Tornando ai fatti avvenuti in questi giorni, la risposta di Apple alla causa legale e al video non si è fatta aspettare. La società di Cupertino ha infatti dichiarato di non voler fare nessuna eccezione per Epic Games, accusandola di voler mettere i propri interessi economici davanti alle linee guida che proteggono gli utenti iOS. Apple ha inoltre alzato ancora di più la posta, ponendo come ultimatum il prossimo 28 agosto per fare in modo che Epic Games torni sui propri passi. In più, Apple ha minacciato di "nuclearizzare" Epic Games, cancellando la società dal suo Developer Program. Tradotto in parole povere, Epic Games potrebbe rimanere completamente fuori con tutto il suo software sia da iOS che da macOS, con possibili impatti anche sulla possibilità di supportare il motore Unreal Engine nell'ecosistema Apple per i numerosi sviluppatori esterni che ne fanno uso.
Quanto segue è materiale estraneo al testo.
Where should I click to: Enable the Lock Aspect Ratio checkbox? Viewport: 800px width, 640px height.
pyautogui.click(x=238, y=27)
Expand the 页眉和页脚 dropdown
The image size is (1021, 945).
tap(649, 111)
Apple e i videogiochi: un rapporto complicato
Mentre Apple annunciava di non voler fare eccezioni per Epic Games, qualcuno ha ricordato che per avere Prime Video su iOS la società guidata da Tim Cook è scesa a suo tempo a patti con Amazon. Accettando di integrare il servizio di streaming con l'assistente Siri e Apple TV, l'azienda di Jeff Bezos è infatti riuscita a spuntare un 15 percento di commissioni sugli abbonamenti sottoscritti tramite App Store, ottenendo anche il via libera per vendere contenuti on demand senza pagare commissioni ad Apple. Secondo alcuni, si tratta della prova che quando vuole l'azienda di Cupertino sa anche scendere a patti, ma soprattutto che Apple ha un vero e proprio problema nel suo rapporto coi videogiochi.
È proprio questa l'accusa di Microsoft, che nei giorni scorsi si è vista recapitare un altro no da parte di Apple. In questo caso il motivo di discordia è la richiesta da parte della società di Redmond di portare xCloud su iOS, alla quale Apple come dicevamo ha risposto picche. In questo caso la motivazione fornita è stata quella legata ai contenuti presenti sulla piattaforma di cloud gaming, non controllabili da Apple in quanto pubblicati direttamente da Microsoft. Secondo le regole di App Store infatti, tutte le applicazioni devono essere inviate per la revisione da parte di Apple, cosa che parlando di cloud gaming sarebbe per ovvi motivi impossibile. Lo stesso trattamento di xCloud è stato riservato anche a Google Stadia, attirando quindi le accuse di voler privilegiare il proprio servizio Apple Arcade (anche se non si tratta di cloud gaming) tentando di tenere fuori la concorrenza dal proprio ecosistema.
Anche se le ragioni di Microsoft e quelle di Epic Games sono ben diverse, così come quelle dei due no forniti da Apple, il rischio che corre adesso la società guidata da Tim Cook è quello di vedersi appiccicare addosso l'etichetta di nemica dei videogiocatori, attirandosi così le ire non solo da parte di chi vuole giocare a Fortnite su iOS, ma anche quelle della parte del panorama videoludico che si sente discriminato nei confronti degli altri tipi di intrattenimento. Dopotutto anche Netflix è presente su App Store, ma Apple non pretende di certo di analizzare tutti i contenuti che esso offre, per cui è chiaro che almeno nel no rifilato a Microsoft Apple debba rivedere qualcosa.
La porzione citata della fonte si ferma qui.